• Your assignment
Locate the line that contains "The image size is (423, 926)." in the entries below, then repeat it and every following line through the line that contains "Task: Click the Export link", exactly, and no others.

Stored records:
::::
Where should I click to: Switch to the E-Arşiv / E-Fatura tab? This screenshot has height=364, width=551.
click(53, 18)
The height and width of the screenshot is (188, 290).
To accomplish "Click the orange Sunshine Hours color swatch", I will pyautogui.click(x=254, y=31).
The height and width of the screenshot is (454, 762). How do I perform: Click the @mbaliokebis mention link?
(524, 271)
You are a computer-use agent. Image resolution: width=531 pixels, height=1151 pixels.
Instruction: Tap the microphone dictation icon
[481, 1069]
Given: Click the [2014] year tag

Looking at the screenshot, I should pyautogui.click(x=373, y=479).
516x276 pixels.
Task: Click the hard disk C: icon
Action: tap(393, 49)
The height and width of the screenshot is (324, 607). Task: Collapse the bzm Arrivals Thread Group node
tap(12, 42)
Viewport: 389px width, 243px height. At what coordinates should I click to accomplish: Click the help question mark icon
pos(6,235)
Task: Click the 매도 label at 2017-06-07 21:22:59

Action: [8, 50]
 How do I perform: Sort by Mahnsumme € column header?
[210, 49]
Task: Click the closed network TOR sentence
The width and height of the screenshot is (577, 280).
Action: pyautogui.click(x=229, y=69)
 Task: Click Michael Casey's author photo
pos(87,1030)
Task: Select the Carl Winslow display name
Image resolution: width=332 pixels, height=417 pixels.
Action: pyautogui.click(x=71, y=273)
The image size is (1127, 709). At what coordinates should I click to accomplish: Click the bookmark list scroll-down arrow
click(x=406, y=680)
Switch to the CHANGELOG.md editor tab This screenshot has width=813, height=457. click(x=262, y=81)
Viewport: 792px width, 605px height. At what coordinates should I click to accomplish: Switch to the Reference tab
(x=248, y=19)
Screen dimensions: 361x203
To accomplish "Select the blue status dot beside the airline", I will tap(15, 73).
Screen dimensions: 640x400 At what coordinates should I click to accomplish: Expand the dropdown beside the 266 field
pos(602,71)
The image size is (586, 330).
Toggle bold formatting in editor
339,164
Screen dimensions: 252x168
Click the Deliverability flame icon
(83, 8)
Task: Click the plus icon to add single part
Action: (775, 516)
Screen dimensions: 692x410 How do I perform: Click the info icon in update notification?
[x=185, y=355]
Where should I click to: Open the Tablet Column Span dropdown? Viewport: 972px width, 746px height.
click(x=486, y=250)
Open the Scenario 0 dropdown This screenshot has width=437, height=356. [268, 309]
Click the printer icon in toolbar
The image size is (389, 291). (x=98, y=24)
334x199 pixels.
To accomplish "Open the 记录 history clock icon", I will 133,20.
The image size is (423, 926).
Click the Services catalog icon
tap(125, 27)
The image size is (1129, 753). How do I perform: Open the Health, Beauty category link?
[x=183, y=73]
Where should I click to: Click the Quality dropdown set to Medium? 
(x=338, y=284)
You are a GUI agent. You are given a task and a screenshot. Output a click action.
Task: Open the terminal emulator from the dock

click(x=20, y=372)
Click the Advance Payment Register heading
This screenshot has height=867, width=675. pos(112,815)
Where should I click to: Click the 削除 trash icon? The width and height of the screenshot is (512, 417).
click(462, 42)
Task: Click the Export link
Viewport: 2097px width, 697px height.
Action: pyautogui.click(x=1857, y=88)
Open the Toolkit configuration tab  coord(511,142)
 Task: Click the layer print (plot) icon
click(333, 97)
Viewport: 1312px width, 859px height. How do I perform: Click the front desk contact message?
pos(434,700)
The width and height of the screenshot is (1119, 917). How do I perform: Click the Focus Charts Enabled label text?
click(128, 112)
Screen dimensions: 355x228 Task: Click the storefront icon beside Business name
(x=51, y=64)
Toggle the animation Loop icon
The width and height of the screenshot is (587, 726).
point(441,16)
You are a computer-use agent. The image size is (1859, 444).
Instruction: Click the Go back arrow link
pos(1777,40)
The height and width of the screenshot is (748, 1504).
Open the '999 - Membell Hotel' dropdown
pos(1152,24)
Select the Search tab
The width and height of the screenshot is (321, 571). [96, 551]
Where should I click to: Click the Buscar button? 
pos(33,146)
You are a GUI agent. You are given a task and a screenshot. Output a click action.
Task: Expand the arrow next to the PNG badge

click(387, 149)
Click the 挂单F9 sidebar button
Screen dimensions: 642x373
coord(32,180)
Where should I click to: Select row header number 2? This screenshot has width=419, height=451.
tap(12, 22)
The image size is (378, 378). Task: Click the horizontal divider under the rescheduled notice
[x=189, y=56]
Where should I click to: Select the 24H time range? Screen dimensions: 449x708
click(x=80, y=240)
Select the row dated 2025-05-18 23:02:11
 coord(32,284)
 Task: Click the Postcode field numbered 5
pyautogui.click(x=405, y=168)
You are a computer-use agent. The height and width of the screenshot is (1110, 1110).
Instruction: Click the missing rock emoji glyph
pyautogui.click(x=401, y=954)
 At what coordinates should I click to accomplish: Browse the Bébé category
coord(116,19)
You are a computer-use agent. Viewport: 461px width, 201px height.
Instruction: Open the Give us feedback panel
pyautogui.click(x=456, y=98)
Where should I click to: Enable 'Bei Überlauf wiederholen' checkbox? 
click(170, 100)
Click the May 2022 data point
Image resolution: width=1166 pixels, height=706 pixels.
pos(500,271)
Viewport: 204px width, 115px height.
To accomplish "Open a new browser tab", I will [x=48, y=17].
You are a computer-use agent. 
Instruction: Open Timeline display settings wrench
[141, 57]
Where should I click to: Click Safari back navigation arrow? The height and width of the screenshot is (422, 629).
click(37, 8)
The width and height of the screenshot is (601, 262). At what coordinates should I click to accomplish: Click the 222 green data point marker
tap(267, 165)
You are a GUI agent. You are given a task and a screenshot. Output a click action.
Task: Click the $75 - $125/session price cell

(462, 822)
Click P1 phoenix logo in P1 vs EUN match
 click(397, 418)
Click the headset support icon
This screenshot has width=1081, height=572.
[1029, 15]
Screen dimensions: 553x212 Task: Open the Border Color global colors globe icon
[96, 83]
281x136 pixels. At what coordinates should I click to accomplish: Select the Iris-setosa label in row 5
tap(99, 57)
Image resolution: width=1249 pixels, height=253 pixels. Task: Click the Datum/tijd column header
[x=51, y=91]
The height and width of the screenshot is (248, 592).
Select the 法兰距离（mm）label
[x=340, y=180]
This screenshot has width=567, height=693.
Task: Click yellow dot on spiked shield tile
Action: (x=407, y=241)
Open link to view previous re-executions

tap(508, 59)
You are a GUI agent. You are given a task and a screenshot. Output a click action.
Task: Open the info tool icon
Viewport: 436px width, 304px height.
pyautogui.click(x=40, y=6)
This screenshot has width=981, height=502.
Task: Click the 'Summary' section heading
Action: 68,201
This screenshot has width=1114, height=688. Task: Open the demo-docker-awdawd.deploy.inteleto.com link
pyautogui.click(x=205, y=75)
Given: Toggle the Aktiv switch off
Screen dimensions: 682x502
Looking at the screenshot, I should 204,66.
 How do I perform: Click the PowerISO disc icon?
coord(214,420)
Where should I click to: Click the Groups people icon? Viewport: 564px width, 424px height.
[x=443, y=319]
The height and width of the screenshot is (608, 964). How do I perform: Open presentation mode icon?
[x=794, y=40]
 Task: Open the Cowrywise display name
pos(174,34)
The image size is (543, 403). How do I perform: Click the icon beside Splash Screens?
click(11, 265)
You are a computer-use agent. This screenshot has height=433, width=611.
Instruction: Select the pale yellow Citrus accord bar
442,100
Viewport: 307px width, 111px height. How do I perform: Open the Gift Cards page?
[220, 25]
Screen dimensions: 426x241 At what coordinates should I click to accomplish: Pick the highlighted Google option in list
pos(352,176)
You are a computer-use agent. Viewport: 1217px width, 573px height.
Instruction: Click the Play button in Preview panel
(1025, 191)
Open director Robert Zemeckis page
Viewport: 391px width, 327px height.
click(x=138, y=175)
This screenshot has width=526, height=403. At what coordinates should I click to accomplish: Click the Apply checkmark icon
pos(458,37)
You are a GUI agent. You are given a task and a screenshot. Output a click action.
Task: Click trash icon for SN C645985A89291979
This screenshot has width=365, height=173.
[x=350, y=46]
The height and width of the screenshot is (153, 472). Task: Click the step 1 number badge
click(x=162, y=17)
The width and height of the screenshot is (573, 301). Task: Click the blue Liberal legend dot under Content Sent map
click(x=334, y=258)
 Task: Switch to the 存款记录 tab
::::
• Final answer
The image size is (423, 926).
Click the Services catalog icon
tap(125, 27)
The image size is (1129, 753). How do I perform: Open the Health, Beauty category link?
[x=183, y=73]
Where should I click to: Click the Quality dropdown set to Medium? 
(x=338, y=284)
You are a GUI agent. You are given a task and a screenshot. Output a click action.
Task: Open the terminal emulator from the dock

click(x=20, y=372)
Click the Advance Payment Register heading
This screenshot has height=867, width=675. pos(112,815)
Where should I click to: Click the 削除 trash icon? The width and height of the screenshot is (512, 417).
click(462, 42)
Task: Click the Export link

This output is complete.